Катясь
На деле же соскрюченной фигурке пришлось ожидать ещё почти час — на волчьем холоде, в устье людского месива, новогодних огней и хот-дожьего искуса — на входе в городской парк культуры и отдыха имени кого-то там.
Куда деть руки. Как поздороваться. Откуда она появится.
Она появилась прямо перед носом. Брызнуло в голову сладко.
Но рядом с ней…
— Привет. Лицо можно попроще?
— Привет…
— Знакомься! Это Зя.
— Что?
— Вообще я Зина. Но все зовут меня Зя.
— Почему?
— А хэ его зэ. Идём же! Идём веселиться!
Зя оказалась эдакой затейницей — как-то протащила их без очереди, растолкала всех на лавках своей слоновьей жопой, во мгновение ока надела коньки и, хохоча, вылетела в бескрайнее ледяное безумие.
— Скажи, зачем?
— Ты долго? Что возишься?
— Зачем ты взяла её? Я хотел…
Но она уже исчезла.
Коньки, твою мать, не налезли. Так и не тот размер дали.
Он долго стоял в горбатой неподвижной очереди, до зуда мучаясь тем, что она крутит пируэты где-то там, далеко, без него, потом, не выдержав, вернулся на лавки, всё-таки натянул крошечные коньки и, чувствуя, как чернеет в глазах, побежал на каток, чуть не сбив по дороге двух одинаковых бамбино в отцовских ушанках.

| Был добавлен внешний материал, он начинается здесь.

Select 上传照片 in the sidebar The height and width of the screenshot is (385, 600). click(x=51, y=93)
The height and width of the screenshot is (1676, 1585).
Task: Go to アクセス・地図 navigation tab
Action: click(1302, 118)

Ехать было практически невозможно. Стопы сжимало невероятно, да к тому же в левом что-то явно было лишнее.
Но главное — она куда-то подевалась, её нигде не было видно. Он робко выкатился на середину кружения и вдруг, сбитый КАМАЗом, полетел оземь, очень больно ударившись лбом о рассечённый чёрный лёд.
Зя, рванув за рукав, подняла его на колени, реготнула что-то про первый раз под куполом цирка и усвистала в ночь, оправляя потные пряди. Он потрогал стремительно пухнущую шишку и ощутил остренький сквозняк в надорванном рукаве.
Где она?
Мерцали чудовища. Гремел плейлист. Хотелось пить, в туалет и сдохнуть.
Он пал на скамеечку подальше от основного потока. Что же так давит в левом коньке? Но его сейчас не снять, конечно.
Прекрасное свидание получилось. М-да.
Мелькнула Зя, уляпанная сладкой ватой.
— Зяяя!!!
Не дозваться и до Зя.
Что было делать? Оставалось искать.
Он с трудом поднялся и поездил туда-сюда, а потом направился в самое поганое место: вкруг ёлочки. Она могла быть только там.
…Пьяный в ульт Дед Мороз, потеряв где-то свою спутанную бороду, пугал детей и топтал валенками серый снег, сотрясая морозный воздух хриплыми проклятиями…
…Три подружаньки, одна страшнее другой, пронеслись плотной колесницей, держась за руки и сверкая брекетами…
…Пёс, весь в парше, ласкался к пожилому гному, снимавшему его на видеокамеру с откидным экраном…
А она слилась в бесконечном влажном поцелуе с неимоверным громилой, вися в его объятьи как беззащитная козочка. Вокруг них постепенно составлялся хоровод.
Он стоял и не понимал. Не принимал. Не целовал.
Зя тихонько подъехала сзади и прошептала на ухо:
— Красиво, да?
Мир заваливался куда-то набок…
Он очнулся от пивного дыхания сердобольной Зя: склонилась над ним, тряся щеками.
— Живой? Всё ок? Тебя как зовут-то?
Он вскочил на ноги, но её снова нигде не было. Понёсся сквозь толпы ковыляк, задыхаясь яростным бессилием, не понимая, куда и зачем едет. С размаху влетел в рифлёный забор. Валялся в сугробах и собачьем дерьме. Извергал обрывки старых стихов. Сошёл в одночасье с ума. Тряс левой ногой, мешало там что-то непереносимо просто. Потом лёг на бочок и решил замёрзнуть навсегда.
Через сколько-то часов он совсем окоченел и понял, что пора домой. На льду уже не было никого, кроме пары чистильщиков с широкими деревянными лопатами.
Он постоял на месте поцелуя, плюнул и побрёл в раздевалку.
Работница проката, осовевшая от Ютуба, покрыла его отборной бранью за задержку на площадке…
Снялись на удивление легко. Он с подлинным наслаждением сжимал и разжимал ороговевшие ступни, а затем перевернул чёртов левый конёк.
На сетчатый коврик выпал здоровенный красный алмаз.
Он тупо смотрел на него, а дальше улыбнулся в первый раз за несколько лет и поехал в круглосуточную геммологическую лабораторию.